Linux-BTRFS Archive on lore.kernel.org
 help / color / Atom feed
From: Edward Shishkin <edward.shishkin@gmail.com>
To: Daniel J Blueman <daniel.blueman@gmail.com>
Cc: Mat <jackdachef@gmail.com>, LKML <linux-kernel@vger.kernel.org>,
	linux-fsdevel@vger.kernel.org,
	Chris Mason <chris.mason@oracle.com>,
	Ric Wheeler <rwheeler@redhat.com>,
	Andrew Morton <akpm@linux-foundation.org>,
	Linus Torvalds <torvalds@linux-foundation.org>,
	The development of BTRFS <linux-btrfs@vger.kernel.org>
Subject: Re: Btrfs: broken file system design (was Unbound(?) internal 	fragmentation in Btrfs)
Date: Fri, 18 Jun 2010 18:50:45 +0200
Message-ID: <4C1BA3E5.7020400@gmail.com> (raw)
In-Reply-To: <AANLkTilQm8VGAvc1XNW4EaHd1FLd6dXIXwJ9-yT-joQ8@mail.gmail.com>

Daniel J Blueman wrote:
> On Fri, Jun 18, 2010 at 1:32 PM, Edward Shishkin
> <edward.shishkin@gmail.com> wrote:
>   
>> Mat wrote:
>>     
>>> On Thu, Jun 3, 2010 at 4:58 PM, Edward Shishkin <edward@redhat.com> wrote:
>>>       
>>>> Hello everyone.
>>>>
>>>> I was asked to review/evaluate Btrfs for using in enterprise
>>>> systems and the below are my first impressions (linux-2.6.33).
>>>>
>>>> The first test I have made was filling an empty 659M (/dev/sdb2)
>>>> btrfs partition (mounted to /mnt) with 2K files:
>>>>
>>>> # for i in $(seq 1000000); \
>>>> do dd if=/dev/zero of=/mnt/file_$i bs=2048 count=1; done
>>>> (terminated after getting "No space left on device" reports).
>>>>
>>>> # ls /mnt | wc -l
>>>> 59480
>>>>
>>>> So, I got the "dirty" utilization 59480*2048 / (659*1024*1024) = 0.17,
>>>> and the first obvious question is "hey, where are other 83% of my
>>>> disk space???" I looked at the btrfs storage tree (fs_tree) and was
>>>> shocked with the situation on the leaf level.
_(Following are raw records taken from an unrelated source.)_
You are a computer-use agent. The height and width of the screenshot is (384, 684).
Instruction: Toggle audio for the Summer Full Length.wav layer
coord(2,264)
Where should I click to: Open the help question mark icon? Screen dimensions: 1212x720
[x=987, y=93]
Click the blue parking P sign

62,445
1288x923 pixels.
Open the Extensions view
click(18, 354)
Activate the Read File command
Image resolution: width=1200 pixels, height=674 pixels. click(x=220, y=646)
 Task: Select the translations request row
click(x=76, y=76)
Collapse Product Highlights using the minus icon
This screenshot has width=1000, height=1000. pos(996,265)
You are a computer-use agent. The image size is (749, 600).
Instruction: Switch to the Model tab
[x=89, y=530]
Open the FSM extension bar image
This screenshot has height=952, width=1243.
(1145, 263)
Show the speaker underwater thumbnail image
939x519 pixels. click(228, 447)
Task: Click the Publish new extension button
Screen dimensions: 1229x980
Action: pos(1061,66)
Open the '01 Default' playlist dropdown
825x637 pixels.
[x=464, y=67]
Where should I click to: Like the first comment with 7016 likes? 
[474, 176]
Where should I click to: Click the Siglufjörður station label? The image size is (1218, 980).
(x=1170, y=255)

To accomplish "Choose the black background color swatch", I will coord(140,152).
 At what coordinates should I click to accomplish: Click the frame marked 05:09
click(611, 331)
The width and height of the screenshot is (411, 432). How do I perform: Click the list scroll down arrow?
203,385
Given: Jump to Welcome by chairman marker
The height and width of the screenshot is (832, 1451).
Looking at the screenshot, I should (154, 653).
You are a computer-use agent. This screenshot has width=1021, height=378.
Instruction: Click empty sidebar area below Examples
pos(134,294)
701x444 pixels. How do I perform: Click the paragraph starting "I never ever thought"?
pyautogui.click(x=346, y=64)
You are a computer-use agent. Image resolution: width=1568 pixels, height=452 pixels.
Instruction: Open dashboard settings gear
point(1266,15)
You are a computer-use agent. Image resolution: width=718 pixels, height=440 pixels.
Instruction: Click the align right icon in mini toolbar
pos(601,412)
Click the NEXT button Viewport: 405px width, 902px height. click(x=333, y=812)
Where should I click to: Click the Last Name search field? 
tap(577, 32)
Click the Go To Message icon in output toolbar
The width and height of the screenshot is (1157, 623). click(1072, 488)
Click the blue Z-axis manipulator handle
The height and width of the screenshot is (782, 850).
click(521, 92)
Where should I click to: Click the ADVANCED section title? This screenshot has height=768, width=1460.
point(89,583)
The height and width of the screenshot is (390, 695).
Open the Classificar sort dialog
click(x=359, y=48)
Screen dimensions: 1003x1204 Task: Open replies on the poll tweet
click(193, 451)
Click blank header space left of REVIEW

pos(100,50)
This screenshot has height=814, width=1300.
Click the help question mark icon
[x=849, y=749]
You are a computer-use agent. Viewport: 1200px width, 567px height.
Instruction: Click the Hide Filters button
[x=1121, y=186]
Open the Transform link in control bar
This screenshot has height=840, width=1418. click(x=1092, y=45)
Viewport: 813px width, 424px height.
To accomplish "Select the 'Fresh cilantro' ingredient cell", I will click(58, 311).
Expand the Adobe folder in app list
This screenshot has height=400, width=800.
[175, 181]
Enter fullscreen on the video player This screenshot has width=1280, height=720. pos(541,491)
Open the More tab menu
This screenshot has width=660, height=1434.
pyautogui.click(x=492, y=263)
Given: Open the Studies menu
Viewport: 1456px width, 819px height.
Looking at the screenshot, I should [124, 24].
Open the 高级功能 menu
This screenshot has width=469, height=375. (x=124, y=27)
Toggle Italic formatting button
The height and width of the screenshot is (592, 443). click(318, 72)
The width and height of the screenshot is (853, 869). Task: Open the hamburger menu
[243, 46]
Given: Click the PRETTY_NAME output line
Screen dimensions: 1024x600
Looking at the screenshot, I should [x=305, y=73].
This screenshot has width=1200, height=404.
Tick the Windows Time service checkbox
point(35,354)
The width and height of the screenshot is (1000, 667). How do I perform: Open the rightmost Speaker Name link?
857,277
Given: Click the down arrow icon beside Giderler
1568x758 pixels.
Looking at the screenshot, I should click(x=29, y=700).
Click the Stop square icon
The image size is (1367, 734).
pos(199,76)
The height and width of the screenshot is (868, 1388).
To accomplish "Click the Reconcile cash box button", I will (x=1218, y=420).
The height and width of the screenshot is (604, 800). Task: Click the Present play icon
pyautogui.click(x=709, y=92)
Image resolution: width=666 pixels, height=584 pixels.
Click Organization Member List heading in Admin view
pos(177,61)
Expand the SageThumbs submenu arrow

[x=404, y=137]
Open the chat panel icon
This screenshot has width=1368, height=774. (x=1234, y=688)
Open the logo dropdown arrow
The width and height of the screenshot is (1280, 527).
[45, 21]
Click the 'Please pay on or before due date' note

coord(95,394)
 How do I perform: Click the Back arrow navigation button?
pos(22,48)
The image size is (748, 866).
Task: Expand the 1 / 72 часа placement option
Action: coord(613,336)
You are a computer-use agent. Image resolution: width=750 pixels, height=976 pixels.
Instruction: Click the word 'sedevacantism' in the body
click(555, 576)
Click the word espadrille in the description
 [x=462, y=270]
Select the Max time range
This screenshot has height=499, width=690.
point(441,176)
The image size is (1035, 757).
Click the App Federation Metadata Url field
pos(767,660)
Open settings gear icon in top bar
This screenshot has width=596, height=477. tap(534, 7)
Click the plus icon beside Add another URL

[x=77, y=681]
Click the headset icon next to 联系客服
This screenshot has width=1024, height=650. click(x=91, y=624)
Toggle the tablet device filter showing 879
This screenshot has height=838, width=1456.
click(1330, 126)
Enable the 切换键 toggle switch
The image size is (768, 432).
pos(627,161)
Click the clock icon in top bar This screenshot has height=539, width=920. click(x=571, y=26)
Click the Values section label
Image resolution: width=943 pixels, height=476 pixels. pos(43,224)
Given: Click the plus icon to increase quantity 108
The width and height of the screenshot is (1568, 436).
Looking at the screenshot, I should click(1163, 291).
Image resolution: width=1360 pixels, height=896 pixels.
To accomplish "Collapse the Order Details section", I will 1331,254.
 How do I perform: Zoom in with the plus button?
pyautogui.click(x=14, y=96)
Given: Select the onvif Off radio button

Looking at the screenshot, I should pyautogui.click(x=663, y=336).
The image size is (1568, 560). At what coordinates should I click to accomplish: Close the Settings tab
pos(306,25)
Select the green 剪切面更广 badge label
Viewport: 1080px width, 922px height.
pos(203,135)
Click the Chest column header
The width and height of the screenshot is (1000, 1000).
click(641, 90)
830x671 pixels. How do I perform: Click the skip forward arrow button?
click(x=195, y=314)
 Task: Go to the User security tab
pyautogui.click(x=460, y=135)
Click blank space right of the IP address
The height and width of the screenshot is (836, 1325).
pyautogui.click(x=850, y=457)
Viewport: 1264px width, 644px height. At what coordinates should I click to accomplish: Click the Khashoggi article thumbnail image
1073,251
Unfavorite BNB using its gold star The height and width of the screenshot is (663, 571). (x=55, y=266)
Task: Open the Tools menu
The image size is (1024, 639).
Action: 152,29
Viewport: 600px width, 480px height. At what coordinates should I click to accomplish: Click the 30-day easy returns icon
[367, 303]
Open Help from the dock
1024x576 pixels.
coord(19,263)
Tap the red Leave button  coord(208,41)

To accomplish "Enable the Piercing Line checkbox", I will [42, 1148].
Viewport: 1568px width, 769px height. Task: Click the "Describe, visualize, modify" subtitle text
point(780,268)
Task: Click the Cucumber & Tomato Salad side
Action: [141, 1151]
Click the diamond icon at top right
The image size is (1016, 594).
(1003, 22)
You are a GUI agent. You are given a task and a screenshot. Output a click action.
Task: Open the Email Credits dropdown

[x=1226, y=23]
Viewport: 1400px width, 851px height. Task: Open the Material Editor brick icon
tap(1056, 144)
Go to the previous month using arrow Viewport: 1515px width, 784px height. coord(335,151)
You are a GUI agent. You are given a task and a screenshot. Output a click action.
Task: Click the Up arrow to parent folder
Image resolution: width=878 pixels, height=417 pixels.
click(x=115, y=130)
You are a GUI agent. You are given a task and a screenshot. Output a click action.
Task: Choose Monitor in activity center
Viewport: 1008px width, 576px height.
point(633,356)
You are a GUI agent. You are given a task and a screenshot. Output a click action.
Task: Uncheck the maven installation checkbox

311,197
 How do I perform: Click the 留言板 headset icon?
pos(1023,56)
The Appendix B shows
>>>> 5 adjacent btrfs leafs, which have the same parent.
>>>>
>>>> For example, look at the leaf 29425664: "items 1 free space 3892"
>>>> (of 4096!!). Note, that this "free" space (3892) is _dead_: any
>>>> attempts to write to the file system will result in "No space left
>>>> on device".
>>>>
>>>> Internal fragmentation (see Appendix A) of those 5 leafs is
>>>> (1572+3892+1901+3666+1675)/4096*5 = 0.62. This is even worse then
>>>> ext4 and xfs: The last ones in this example will show fragmentation
>>>> near zero with blocksize <= 2K. Even with 4K blocksize they will
>>>> show better utilization 0.50 (against 0.38 in btrfs)!
>>>>
>>>> I have a small question for btrfs developers: Why do you folks put
>>>> "inline extents", xattr, etc items of variable size to the B-tree
>>>> in spite of the fact that B-tree is a data structure NOT for variable
>>>> sized records? This disadvantage of B-trees was widely discussed.
>>>> For example, maestro D. Knuth warned about this issue long time
>>>> ago (see Appendix C).
>>>>
>>>> It is a well known fact that internal fragmentation of classic Bayer's
>>>> B-trees is restricted by the value 0.50 (see Appendix C). However it
>>>> takes place only if your tree contains records of the _same_ length
>>>> (for example, extent pointers). Once you put to your B-tree records
>>>> of variable length (restricted only by leaf size, like btrfs "inline
>>>> extents"), your tree LOSES this boundary. Moreover, even worse:
>>>> it is clear, that in this case utilization of B-tree scales as zero(!).
>>>> That said, for every small E and for every amount of data N we
>>>> can construct a consistent B-tree, which contains data N and has
>>>> utilization worse then E. I.e. from the standpoint of utilization
>>>> such trees can be completely degenerated.
>>>>
>>>> That said, the very important property of B-trees, which guarantees
>>>> non-zero utilization, has been lost, and I don't see in Btrfs code any
>>>> substitution for this property. In other words, where is a formal
>>>> guarantee that all disk space of our users won't be eaten by internal
>>>> fragmentation? I consider such guarantee as a *necessary* condition
>>>> for putting a file system to production.
>>>>         
>
> Wow...a small part of me says 'well said', on the basis that your
> assertions are true, but I do think there needs to be more
> constructivity in such critique; it is almost impossible to be a great
> engineer and a great academic at once in a time-pressured environment.
>   

Sure it is impossible. I believe in division of labour:
academics writes algorithms, and we (engineers) encode them.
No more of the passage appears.